Bütün yaratılışın şu ana dek birlikte inleyip doğum ağrısı çektiğini biliyoruz.
Rom 8.22
Belli bir süreç var. Doğum ağrısından sonra sevinç zamanı başlar. Aynen böyle evren de sevinecektir. Çünkü yenilenecek, iyileşecek ve yeniden yaratılacak. Kirlenmiş nehirler arınacak, mahvolan ormanlar yeniden yeşerecek, her nesli tükenmiş cins yeniden var olacak, her şey taze, saf ve canlı olacaktır.
Yalnız yaratılış değil, biz de -evet Ruh'un turfandasına sahip olan bizler de- evlatlığa alınmayı, yani bedenlerimizin kurtulmasını özlemle bekleyerek içimizden inliyoruz.
Çünkü bu umutla kurtulduk
Rom 8.23-24
Turfanda kelimesi ile, yeni bir mevsim başladığında meyvelerin çoğunluğu henüz ham haldeyken, küçük bir kısmının ilk olarak olgunlaşıp soframıza gelmesine görderme yapılmaktadır. Uzun bir kışın ardından, ilkbaharın ilk meyvesi, ilk erik gibi, yeni yaratılışın turfandası da Tanrı’nın sözüne göre Kutsal Ruh’tur. Gelecekteki yücelikten bir tat getirmekte, bize Tanrı’nın egemenliğini tattırmaktadır.
Memleketini özleyen bir adam pazardan memleketine özgü bir meyve satın alır ve baba ocağının tadına bakmış olur. Kutsal Ruh da aynen bu şekilde, dirilmiş ruhlarımız çok hasret çektiği zaman bize ferahlık veren bir tat sunar, özlemini dindirmek, içindeki hasreti gidermek için.
Kutsal Ruh hem bir ön ödemedir - geleceğimizle ilgili bir vaat, bir nişan yüzüğü gibi – hem de turfanda olmaktadır.
Tanrı’nın baştan beri amacı herşeyi yeniden yaratmak, nehri tersine çevirmekti. Sonunda günahın etkisini kıracak, her şeyi ölümsüz hale getirecek ve evreni niyet ettiği görkeme ulaştıracaktır.
İlk olarak, Rab Tanrı, kendi Oğlu İsa Mesih’i ölümden diriltti.
Ondan sonra, O’na iman eden herkes onunla birleşerek yeni hayatta sahip olacaktır. Çünkü iman edince mucizevi bir değişilik yaşar ve yeniden yaratılırlar.

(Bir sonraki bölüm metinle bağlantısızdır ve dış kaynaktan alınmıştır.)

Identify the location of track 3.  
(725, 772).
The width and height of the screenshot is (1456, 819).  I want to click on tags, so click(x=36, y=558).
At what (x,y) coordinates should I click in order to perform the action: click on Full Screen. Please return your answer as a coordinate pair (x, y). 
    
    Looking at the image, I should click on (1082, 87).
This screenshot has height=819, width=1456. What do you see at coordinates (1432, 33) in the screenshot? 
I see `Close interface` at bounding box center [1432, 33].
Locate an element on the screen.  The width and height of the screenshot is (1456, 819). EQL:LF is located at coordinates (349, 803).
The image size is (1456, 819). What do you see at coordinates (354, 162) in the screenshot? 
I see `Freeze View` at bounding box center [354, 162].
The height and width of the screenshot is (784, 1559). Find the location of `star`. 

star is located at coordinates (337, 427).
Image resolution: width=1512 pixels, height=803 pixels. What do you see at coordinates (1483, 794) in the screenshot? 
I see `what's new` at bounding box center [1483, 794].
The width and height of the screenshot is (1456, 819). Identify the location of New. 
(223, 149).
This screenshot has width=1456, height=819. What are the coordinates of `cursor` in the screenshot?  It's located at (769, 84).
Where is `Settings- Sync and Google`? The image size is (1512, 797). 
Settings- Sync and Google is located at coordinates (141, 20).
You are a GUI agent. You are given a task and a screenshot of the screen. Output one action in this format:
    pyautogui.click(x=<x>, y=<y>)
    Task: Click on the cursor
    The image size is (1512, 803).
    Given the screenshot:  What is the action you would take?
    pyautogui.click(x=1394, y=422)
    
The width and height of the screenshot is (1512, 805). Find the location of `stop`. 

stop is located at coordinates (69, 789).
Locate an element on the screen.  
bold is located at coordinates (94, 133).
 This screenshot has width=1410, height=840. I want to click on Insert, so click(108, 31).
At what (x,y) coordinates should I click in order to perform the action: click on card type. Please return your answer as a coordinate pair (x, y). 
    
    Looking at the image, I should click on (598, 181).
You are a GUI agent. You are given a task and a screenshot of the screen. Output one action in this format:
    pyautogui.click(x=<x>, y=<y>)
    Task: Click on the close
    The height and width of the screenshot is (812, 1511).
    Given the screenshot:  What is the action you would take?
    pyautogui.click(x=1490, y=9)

Günün birinde, Rab Mesih’in tekrar gelişinde, iman eden herkes yeni, ölümsüz, yüce bedenlere sahip olacaktır. Bedenler Tanrı tarafından diriltilecektir.
Hamdolsun ki o zaman yeryüzü ve gökyüzü tamamen yenilenecek ve biz, bütün İsa’ya imanlılarla beraber, yenilenmiş yeryüzünde ve gökyüzünde, sonsuza dek yaşayacağız.
İşte, bunların hepsi de ancak Mesih’in dirilişi sayesinde mümkün olmuştur. İsa adına övgüler olsun. Amin!